-- DOCUMENT EXTRACT follows --
Choose a pot size that is proportionate to your plant. If there is more soil surface area than plant in its pot, the pot is likely too big and you may struggle to keep it happy. When a pot is too big, it will have too much soil. Too much soil means it will take longer for the soil to dry out between waterings and your snake plant will become waterlogged.



Snake plants do not need big pots, they like to get pretty crowded in their pots before they need a bigger pot. Most people will split their plants rather than repot them in bigger pots.



Snake plants spread underground through a network of rhizomes. A rhizome is a horizontal underground stem that puts out lateral shoots and adventitious roots at intervals. From these rhizomes, new snake plants will emerge adjacent to the mother plant. Once a baby snake plant has established its own feeder roots, the rhizome can be safely cut and the baby plant transplanted to its own pot. Larger more established plants with many rhizomes can also split at any time. Just be sure to remove the plant from its pot, carefully shake away as much soil as possible to get a clear view of the rhizomes, and use a clean knife to split the plant at the intended rhizomes.



Snake plants are considered to be toxic to both cats and dogs.

Plant Problems

Slow to No Growth

Snake plants are slow growers, but if you do not notice any new growth by the end of the summer season, your plant may not be getting enough of its needs met.


Possible Problems :

1. Not Enough Light – Snake plants prefer mid to bright indirect light for optimal growth.

2. Not Enough Humidity – They prefer 40% humidity, placing them in a bright bathroom, using a humidifier, or misting them regularly might help.

3. Not Enough Room – If your make plant is looking pretty crowded in its pot it may be time to split your plant or pot up to larger pot size.

4. Not Enough Nutrients – If your plant has been in the same soil for some time, it may benefit from some added amendments to the soil or regular fertilizing.

Leaves Falling Over

Healthy snake plant leaves are long upright leaves that stand rigid. Sometimes these leaves may droop, turn white or yellow, and fall over. These are signs your snake plant is unhealthy and you will need to identify what could be causing the issue.


Possible Problems :

1. Too Much Water – Overwatering is the most common culprit for unhealthy snake plants. The plant stores water in its leaves and when there is too much water the leaves can become heavy and droop.

2. Not Enough Light – Despite its tolerance for low light environments, if your plant is not getting enough light its leaves may begin to fall over.
-- DOCUMENT EXTRACT concluded --
-- DATA follows --
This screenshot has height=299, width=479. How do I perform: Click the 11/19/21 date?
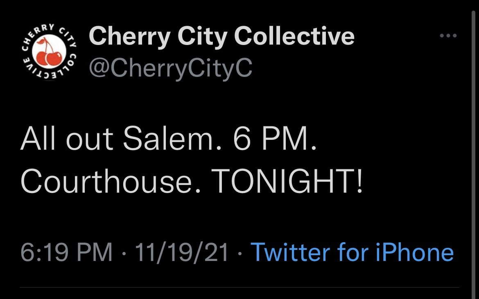pos(181,252)
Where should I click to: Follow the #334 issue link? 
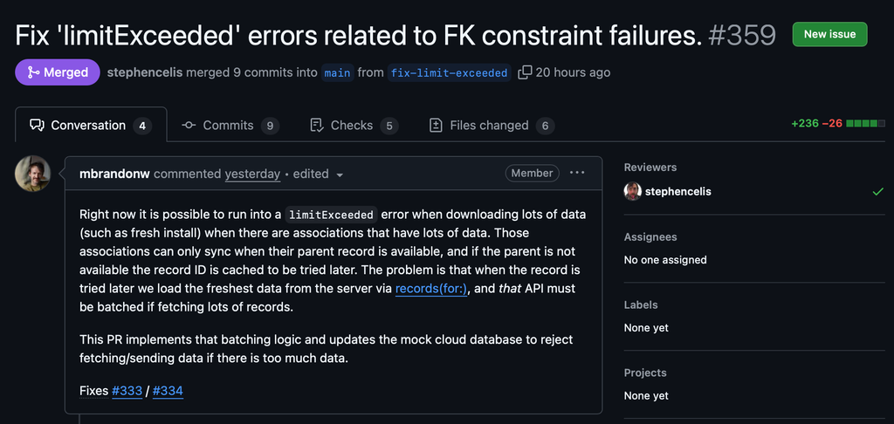(168, 391)

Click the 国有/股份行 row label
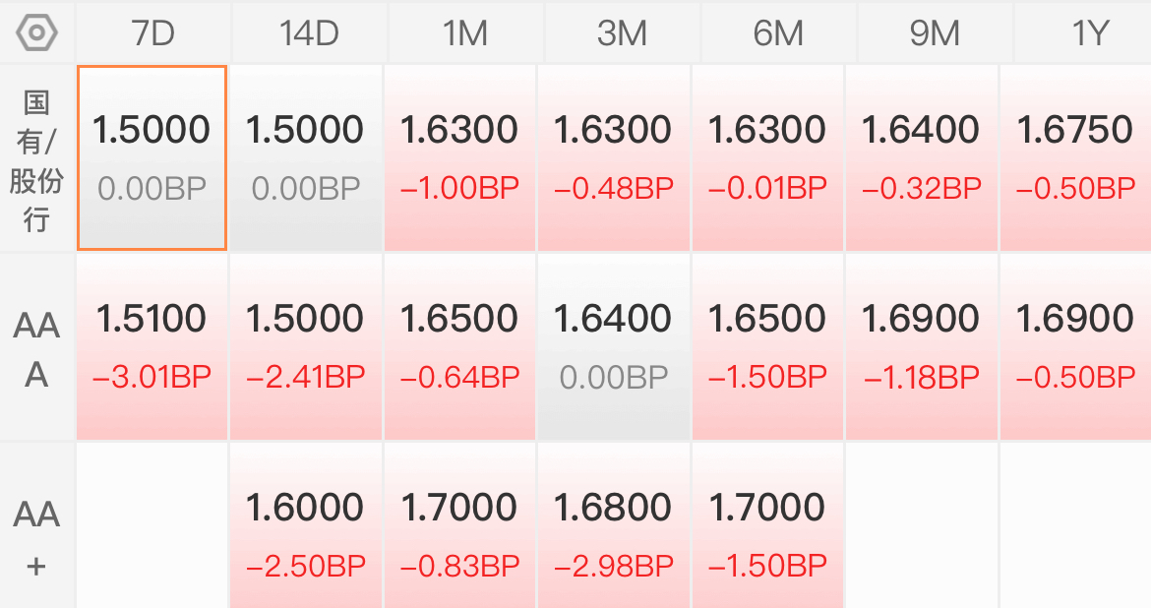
-- DATA concluded --
REQUIRED TASKS:
(A) List the possible problems the snake plant care text gives under the heading "Slow to No Growth."
(B) According to the snake plant care text, what humidity level do snake plants prefer?
(C) Pick up the snake plant care text after its last sentence and continue it.

EXERCISE RESPONSES:
(A)
Not Enough Light
Not Enough Humidity
Not Enough Room
Not Enough Nutrients

(B) 40% humidity.

(C)
3. Potting Issues – Snake plants need a pot that’s not too big, or too small and has a potting mix that will allow for adequate drainage and aeration to avoid things like root rot, fungi issues, or lack of nutrients.


Treatment :

Identify the likely culprit and take steps to rebalance the environment to more favorable conditions.

Fungal & Bacterial Issues

Snake plants are prone to fungal and bacterial infections due to overwatering.


Signs of a Problem :

1. Smelly Soil – If your soil has become smelly, your plant is likely struggling with root rot and has likely developed an unhealthy environment as a result.

2. Mushy Roots – Healthy snake plants should have firm white rhizomes. If your rhizomes are mushy and brown then your plant has root rot, which occurs when fungi and bacterias start to decay the roots.

3. Leaf Spots – Brown leaf spots can also be an indication of fungal infections.


Treatment :

In most cases, treatment will involve repotting your plant. To salvage the healthy parts of your plant, remove your plant from its pot and gently shake away and rinse the roots to be clear of the old soil. Using a clean knife, carefully cut away the damaged parts of your plant. Repot your remaining healthy plant in a clean pot with new soil. Be sure to reposition your plant in an area with more light if needed.

Cold Damage

Snake plants can be damaged by sudden temperature shifts. Excessively high temperatures might cause brown rings to appear on leaf surfaces. Extreme cold shifts might result in soft and withered leaf surfaces. To prevent cold damage, keep snake plants indoors and away from cold windows and exterior doors during the winter months.